- WORK ITEM:
Could you reproduce the Brittany campervan excerpt below in full, word for word?

- EXCERPT TO READ:

|---|

We took the campervan on our usual crossing from Plymouth to Roscoff. Kim came too, as she was able to tear herself away from her painting, gardening, sheep and not least her family, for the two weeks that we also felt we could spare from the garden in late May. We travelled overnight with a cabin so we could arrive in France fresh and ready for a full day to get our bearings. We had no grand plan except to stay within Brittany. We didn’t want to travel great distances and decided to follow our noses and let the weather and countryside dictate our route.

The crossing was glassy-calm and in the last of the evening light as we left the Cornish coast, we enjoyed the company of pods of Dolphins (or were they porpoises?) swimming close to the surface alongside us.


.                                               Sun setting over Dodman Point


Map of Brittany. Our travels this trip only went to the far west. Roscoff is just above the 'o' in Morlaix, and  we went down to about the 'E' in E60,so we looked at only a small area in this big region.

|---|

Stored lines
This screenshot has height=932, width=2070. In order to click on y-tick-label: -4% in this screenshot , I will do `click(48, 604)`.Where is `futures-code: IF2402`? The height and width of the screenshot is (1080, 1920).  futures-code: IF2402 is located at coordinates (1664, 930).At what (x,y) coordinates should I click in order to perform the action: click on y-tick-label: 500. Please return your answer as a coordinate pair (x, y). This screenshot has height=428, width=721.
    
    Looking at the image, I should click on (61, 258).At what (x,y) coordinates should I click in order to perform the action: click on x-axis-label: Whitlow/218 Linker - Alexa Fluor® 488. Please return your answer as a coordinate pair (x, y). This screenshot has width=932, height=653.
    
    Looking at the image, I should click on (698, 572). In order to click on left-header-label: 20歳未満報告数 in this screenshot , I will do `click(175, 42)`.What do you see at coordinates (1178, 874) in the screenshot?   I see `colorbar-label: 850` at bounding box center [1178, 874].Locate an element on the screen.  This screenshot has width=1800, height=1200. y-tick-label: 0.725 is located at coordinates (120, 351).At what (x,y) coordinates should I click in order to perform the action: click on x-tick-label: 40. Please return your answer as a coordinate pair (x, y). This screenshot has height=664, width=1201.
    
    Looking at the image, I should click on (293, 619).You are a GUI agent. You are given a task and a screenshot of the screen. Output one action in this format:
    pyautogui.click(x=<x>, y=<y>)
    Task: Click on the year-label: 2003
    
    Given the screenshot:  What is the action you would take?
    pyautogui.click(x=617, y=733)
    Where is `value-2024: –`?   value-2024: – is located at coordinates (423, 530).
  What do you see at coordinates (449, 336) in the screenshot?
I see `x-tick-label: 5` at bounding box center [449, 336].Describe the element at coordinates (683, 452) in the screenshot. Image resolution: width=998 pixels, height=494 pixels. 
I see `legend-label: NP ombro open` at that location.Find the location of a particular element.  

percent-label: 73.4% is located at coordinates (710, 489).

|---|

- RESULT FOR THIS EXERCISE:
We took the campervan on our usual crossing from Plymouth to Roscoff. Kim came too, as she was able to tear herself away from her painting, gardening, sheep and not least her family, for the two weeks that we also felt we could spare from the garden in late May. We travelled overnight with a cabin so we could arrive in France fresh and ready for a full day to get our bearings. We had no grand plan except to stay within Brittany. We didn’t want to travel great distances and decided to follow our noses and let the weather and countryside dictate our route.

The crossing was glassy-calm and in the last of the evening light as we left the Cornish coast, we enjoyed the company of pods of Dolphins (or were they porpoises?) swimming close to the surface alongside us.


.                                               Sun setting over Dodman Point


Map of Brittany. Our travels this trip only went to the far west. Roscoff is just above the 'o' in Morlaix, and  we went down to about the 'E' in E60,so we looked at only a small area in this big region.